● DATA SECTION:
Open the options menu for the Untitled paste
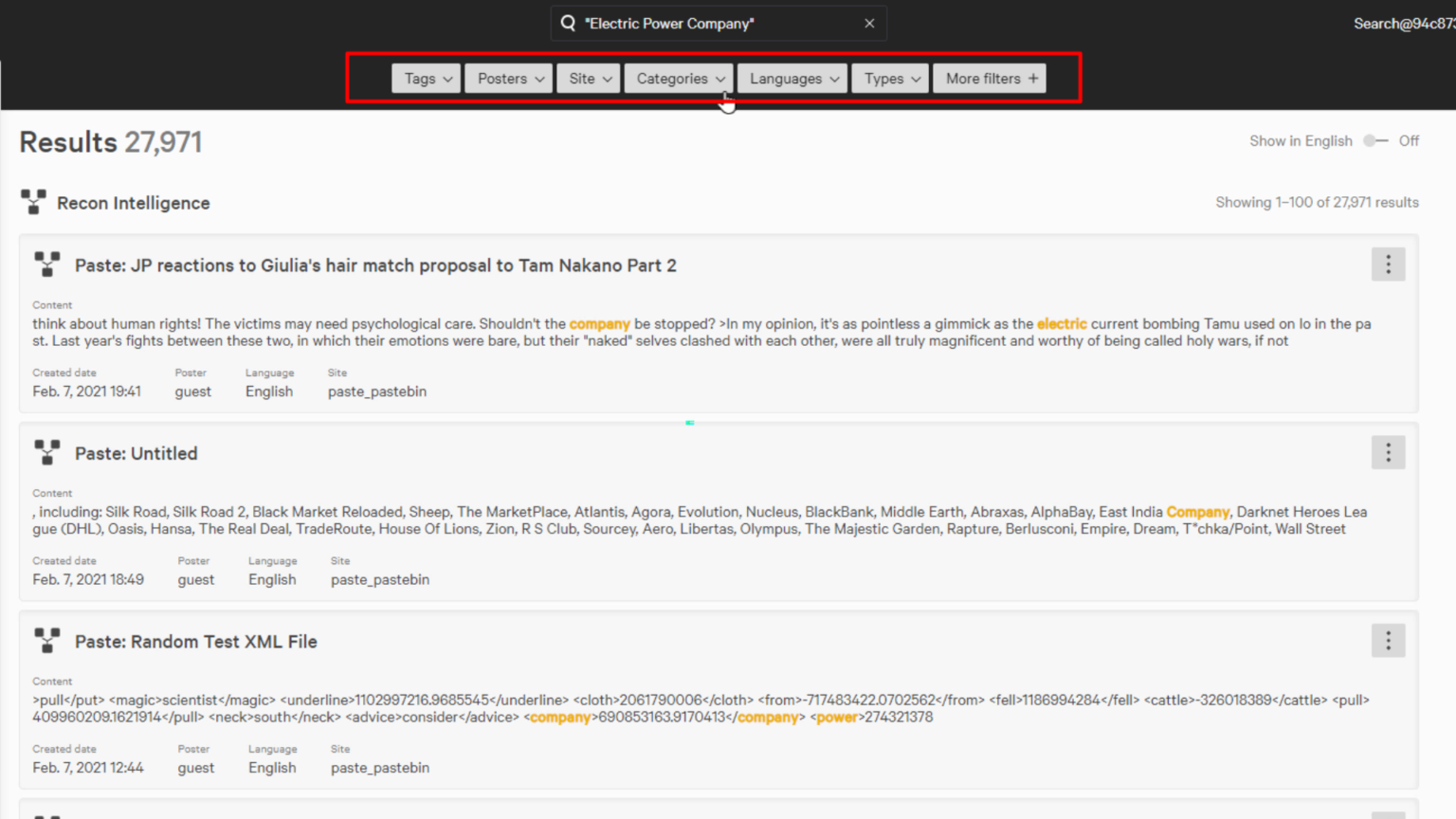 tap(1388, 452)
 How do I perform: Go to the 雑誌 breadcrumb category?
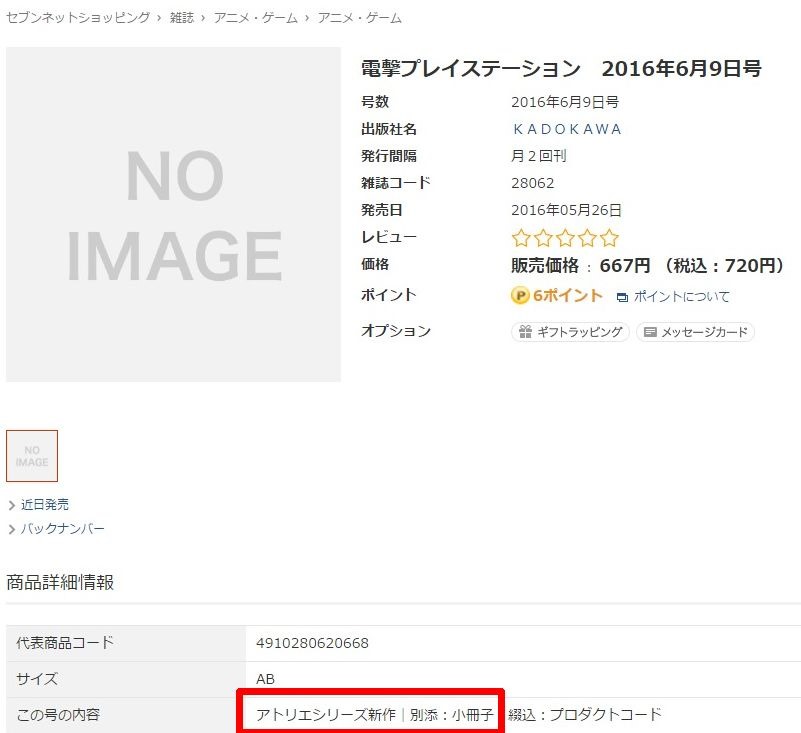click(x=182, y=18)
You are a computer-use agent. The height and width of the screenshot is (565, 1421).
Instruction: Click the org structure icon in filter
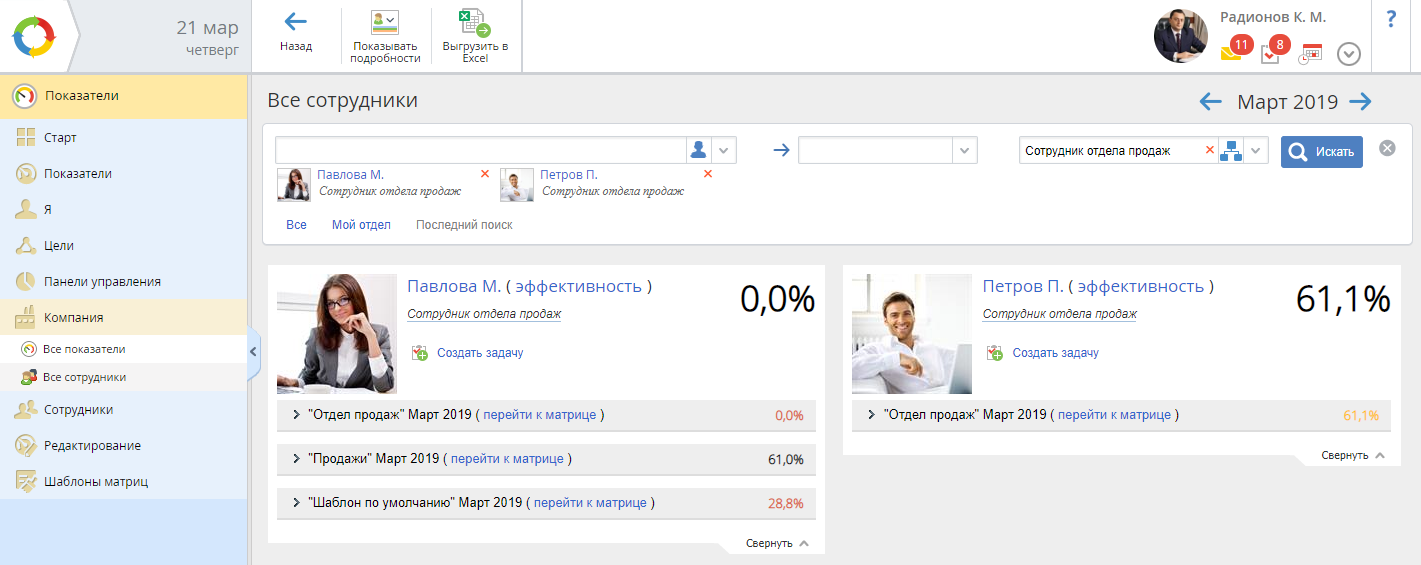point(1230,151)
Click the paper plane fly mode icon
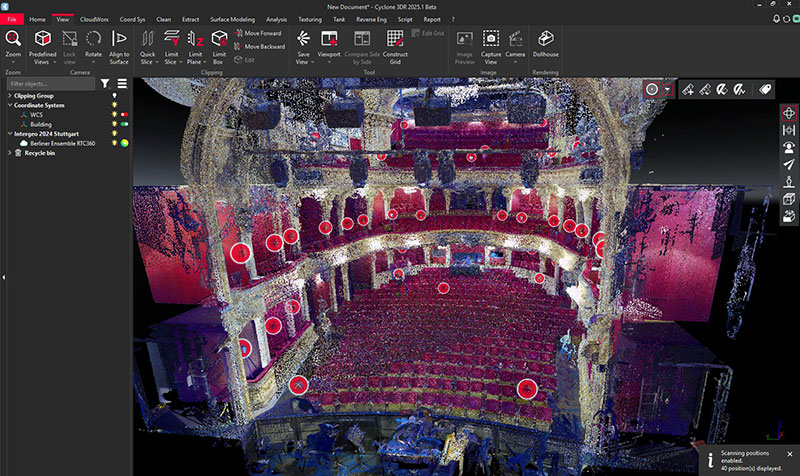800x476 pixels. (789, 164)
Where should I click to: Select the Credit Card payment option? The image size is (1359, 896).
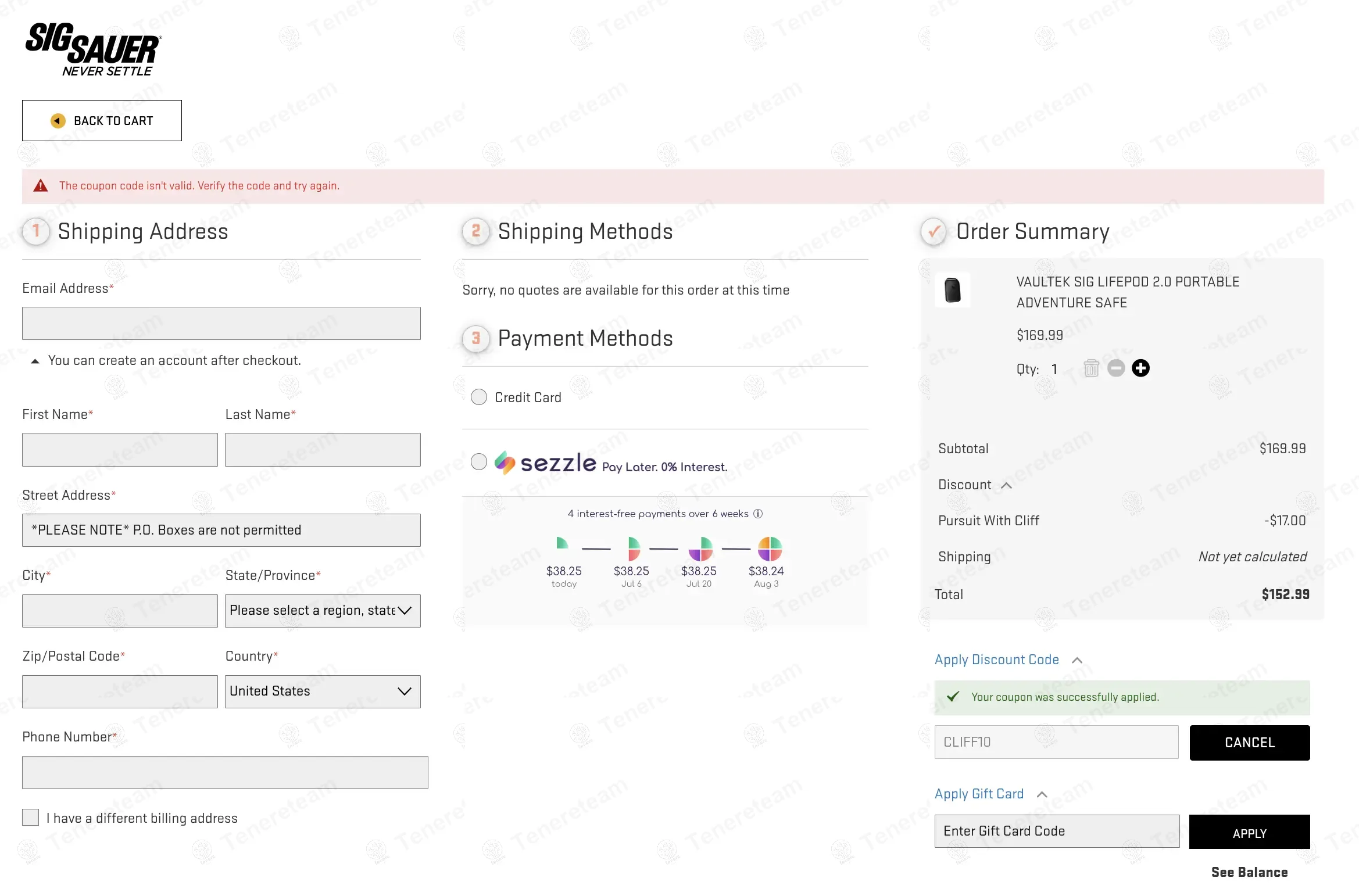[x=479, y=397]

---

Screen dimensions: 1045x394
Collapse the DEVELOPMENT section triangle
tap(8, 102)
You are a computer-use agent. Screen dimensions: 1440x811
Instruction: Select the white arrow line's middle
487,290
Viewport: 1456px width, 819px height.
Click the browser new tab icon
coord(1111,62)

--

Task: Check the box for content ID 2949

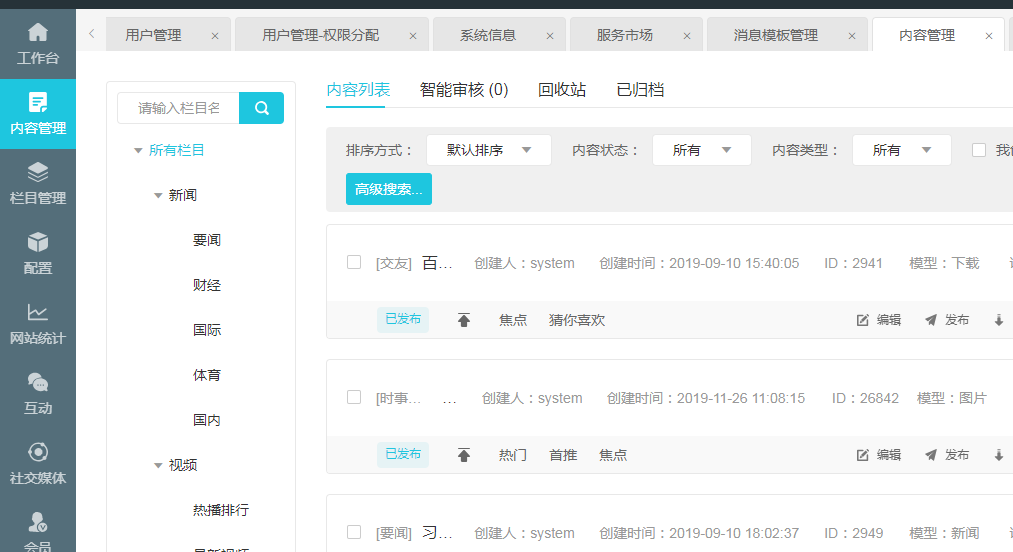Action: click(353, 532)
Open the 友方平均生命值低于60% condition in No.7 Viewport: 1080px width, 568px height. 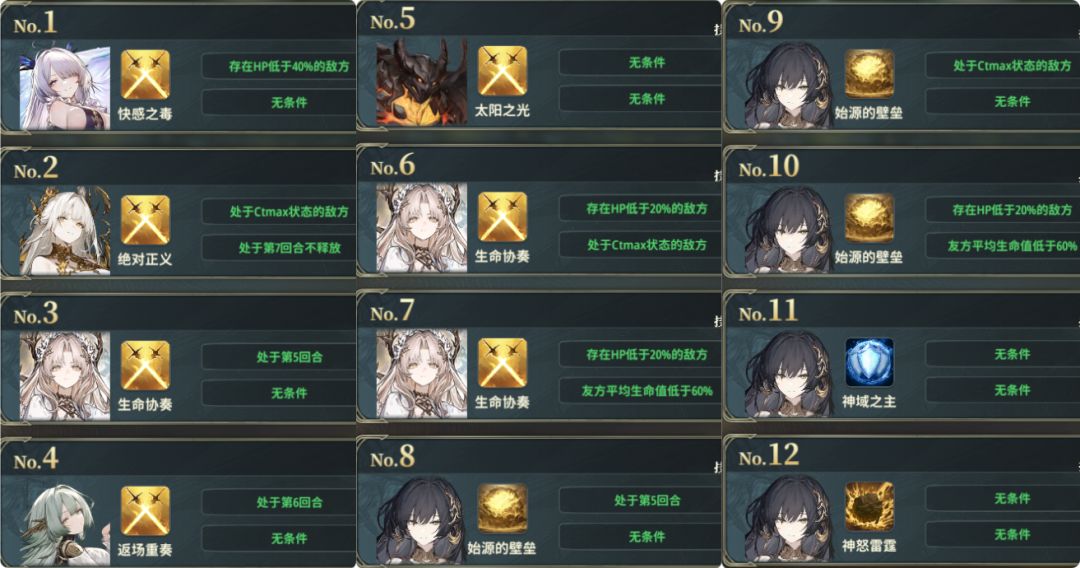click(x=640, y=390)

● EXERCISE BRIEF: Using the listing above, show every line that includes the string "computer".

● ANSWER FOR THE TASK:
You are a computer-use agent. The height and width of the screenshot is (565, 1421).
You are a computer-use agent. Screen dimensions: 1440x811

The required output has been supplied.